賃貸物件の住み替えを検討するときに、気になるのが「退去時の費用」です。
「部屋に汚れや傷をつけてしまったけれど、修繕費用は請求されるの?」と不安に思う人も多いと思います。
結論から言うと、すべての汚れや傷の修繕費用を入居者が負担しなければならないわけではありません。
それが「経年劣化によるものなのか」それとも「原状回復義務の範囲にあたるのか」という事がポイントになります。
この経年劣化と原状回復について、国土交通省が発表している原状回復のガイドラインに従って、解説したいと思います。
今回は、①原状回復のガイドラインについて
②経年劣化とは? の2点を説明していきたいと思います。
①原状回復のガイドラインについて
経年劣化と原状回復について説明する前に、「原状回復をめぐるトラブルとガイドライン」について触れておきます。

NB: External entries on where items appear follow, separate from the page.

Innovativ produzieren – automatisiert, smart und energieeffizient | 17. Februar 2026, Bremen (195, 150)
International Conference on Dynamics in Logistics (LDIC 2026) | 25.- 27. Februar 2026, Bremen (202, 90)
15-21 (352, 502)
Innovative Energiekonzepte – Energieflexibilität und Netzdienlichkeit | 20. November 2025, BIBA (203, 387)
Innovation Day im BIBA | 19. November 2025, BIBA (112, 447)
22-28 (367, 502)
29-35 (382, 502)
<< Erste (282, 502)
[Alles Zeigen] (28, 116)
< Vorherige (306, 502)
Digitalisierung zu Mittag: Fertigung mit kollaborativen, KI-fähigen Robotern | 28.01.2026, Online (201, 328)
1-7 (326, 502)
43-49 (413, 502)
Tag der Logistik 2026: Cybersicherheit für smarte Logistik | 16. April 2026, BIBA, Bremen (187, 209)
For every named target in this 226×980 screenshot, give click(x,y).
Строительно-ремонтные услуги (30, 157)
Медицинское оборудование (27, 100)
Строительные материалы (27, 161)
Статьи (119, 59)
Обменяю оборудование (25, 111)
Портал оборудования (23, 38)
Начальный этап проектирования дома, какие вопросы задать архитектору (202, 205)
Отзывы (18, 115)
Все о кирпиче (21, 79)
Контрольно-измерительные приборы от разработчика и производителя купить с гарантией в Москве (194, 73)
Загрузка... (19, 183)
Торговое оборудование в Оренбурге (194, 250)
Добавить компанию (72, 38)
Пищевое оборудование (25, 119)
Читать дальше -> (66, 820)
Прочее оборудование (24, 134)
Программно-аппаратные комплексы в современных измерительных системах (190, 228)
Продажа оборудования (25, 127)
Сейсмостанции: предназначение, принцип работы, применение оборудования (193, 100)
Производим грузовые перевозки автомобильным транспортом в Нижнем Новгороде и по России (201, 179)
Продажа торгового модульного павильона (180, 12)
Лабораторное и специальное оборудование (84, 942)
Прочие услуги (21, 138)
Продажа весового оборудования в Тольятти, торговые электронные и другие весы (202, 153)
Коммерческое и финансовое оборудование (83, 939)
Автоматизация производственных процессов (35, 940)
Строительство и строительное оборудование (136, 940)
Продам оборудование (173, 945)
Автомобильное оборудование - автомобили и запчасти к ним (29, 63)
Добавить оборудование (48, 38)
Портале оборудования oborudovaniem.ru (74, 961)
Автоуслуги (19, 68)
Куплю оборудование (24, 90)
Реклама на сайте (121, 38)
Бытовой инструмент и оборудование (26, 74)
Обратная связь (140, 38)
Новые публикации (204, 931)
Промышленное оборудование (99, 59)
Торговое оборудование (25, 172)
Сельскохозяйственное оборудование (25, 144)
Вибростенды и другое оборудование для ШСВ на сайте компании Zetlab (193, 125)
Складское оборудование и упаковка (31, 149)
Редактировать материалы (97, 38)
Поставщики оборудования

原状回復をめぐるトラブルとガイドライン(以下ガイドライン)とは、国土交通省が賃貸物件の退去時における原状回復をめぐるトラブルを未然に防ぐことを目的に、原状回復の費用負担のあり方などをまとめたものになります。
今の時点で妥当と考えられる一般的な基準を示したものになるため、法的強制力があるわけではありませんが、退去時の費用負担を考えるときに役に立ちます。

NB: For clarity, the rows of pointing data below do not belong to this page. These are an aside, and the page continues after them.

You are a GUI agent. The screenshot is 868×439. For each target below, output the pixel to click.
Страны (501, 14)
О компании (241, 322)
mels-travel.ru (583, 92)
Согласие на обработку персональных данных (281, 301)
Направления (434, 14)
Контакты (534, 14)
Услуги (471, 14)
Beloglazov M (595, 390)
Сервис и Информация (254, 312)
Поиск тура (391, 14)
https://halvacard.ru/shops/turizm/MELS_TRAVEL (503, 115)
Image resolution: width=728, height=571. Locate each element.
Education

そのため、この記事もガイドラインの考えに従って書いていきます。
参考:原状回復をめぐるトラブルとガイドライン (再改訂版) |国土交通省住宅局
②経年劣化とは?
「経年劣化」とは、年月が経つにつれて品質が下がることを言います。
例えば、日光があたると壁や床が色あせたり、風や湿気によってゴムやネジが傷んだりします。

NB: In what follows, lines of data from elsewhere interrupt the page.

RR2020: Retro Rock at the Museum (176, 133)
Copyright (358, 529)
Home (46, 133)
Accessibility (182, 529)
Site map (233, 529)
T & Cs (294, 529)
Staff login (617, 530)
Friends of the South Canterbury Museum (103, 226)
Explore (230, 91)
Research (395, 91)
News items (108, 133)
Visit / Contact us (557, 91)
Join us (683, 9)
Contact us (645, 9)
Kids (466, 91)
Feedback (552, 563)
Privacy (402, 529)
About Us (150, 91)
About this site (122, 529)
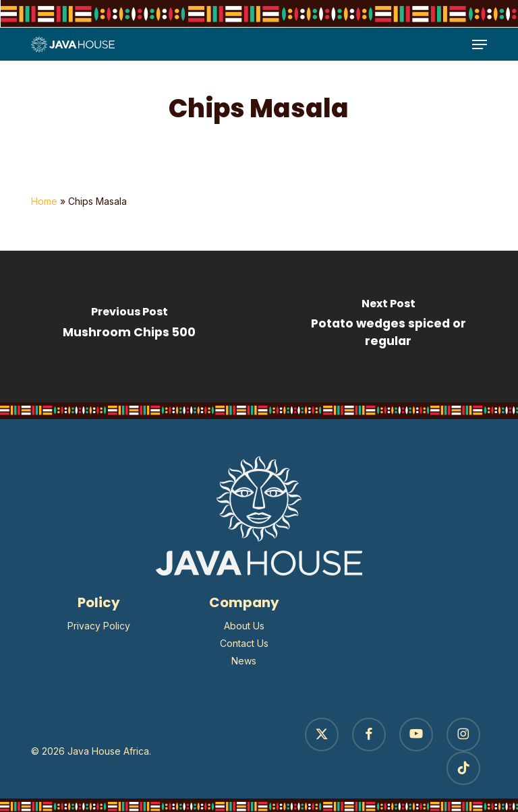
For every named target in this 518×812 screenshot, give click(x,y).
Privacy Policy (98, 625)
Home (44, 201)
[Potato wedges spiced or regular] (388, 326)
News (243, 660)
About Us (244, 625)
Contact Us (244, 643)
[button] (480, 44)
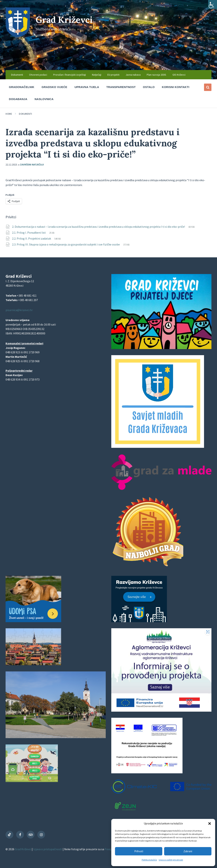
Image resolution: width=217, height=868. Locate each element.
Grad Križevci (65, 20)
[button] (210, 824)
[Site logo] (18, 36)
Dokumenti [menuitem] (17, 75)
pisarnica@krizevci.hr (19, 310)
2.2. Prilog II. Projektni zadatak (32, 238)
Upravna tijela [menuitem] (87, 87)
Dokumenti (25, 114)
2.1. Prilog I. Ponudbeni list (29, 232)
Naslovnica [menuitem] (44, 99)
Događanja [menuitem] (18, 99)
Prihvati (139, 851)
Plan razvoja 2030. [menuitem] (157, 75)
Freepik (109, 849)
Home (9, 114)
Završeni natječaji (32, 164)
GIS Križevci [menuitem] (179, 75)
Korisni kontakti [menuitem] (175, 87)
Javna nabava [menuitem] (133, 75)
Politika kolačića (149, 860)
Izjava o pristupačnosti (48, 849)
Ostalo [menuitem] (149, 87)
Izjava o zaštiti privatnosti (171, 860)
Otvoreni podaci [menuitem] (38, 75)
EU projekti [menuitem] (113, 75)
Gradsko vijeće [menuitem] (54, 87)
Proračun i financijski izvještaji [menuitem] (70, 75)
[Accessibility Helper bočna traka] (213, 4)
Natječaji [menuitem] (97, 75)
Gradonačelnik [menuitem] (22, 87)
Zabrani (188, 851)
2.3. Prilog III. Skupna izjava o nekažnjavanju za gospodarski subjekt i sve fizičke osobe (66, 244)
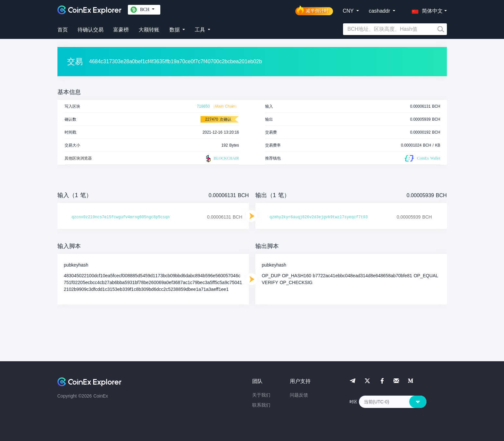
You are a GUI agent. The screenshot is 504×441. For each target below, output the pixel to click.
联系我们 (261, 405)
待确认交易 (91, 30)
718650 (203, 106)
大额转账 (149, 30)
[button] (426, 10)
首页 (63, 30)
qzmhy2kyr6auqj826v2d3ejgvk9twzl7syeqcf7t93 (319, 217)
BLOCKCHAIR (222, 159)
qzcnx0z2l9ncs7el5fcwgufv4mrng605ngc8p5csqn (121, 217)
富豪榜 (121, 30)
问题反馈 (299, 395)
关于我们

こうした時間の経過とともに自然と劣化していくのが、賃貸物件における経年劣化です。
経年劣化と合わせて覚えておきたいのが「通常損耗」です。
これは、ベッドやソファなどを置くとできる床やカーペットの凹みや、冷蔵庫やテレビなどの裏にできる壁の電気焼けなど、普通に生活していてもできてしまう傷や汚れのこと。画鋲の穴も通常の使用範囲として、通常損耗に該当します。 ガイドラインでは、これら経年劣化と通常損耗によって発生する修繕費用は、原則として大家さん(貸主)が負担するものとしています。
経年劣化と通常損耗分の費用はすでに賃料に含まれている、という考えが基本にあるためです。
ただし、賃貸借契約で原状回復などの特約がある場合は、特約が優先されるため注意が必要です。
賃貸借契約書を今一度チェックしてみましょう。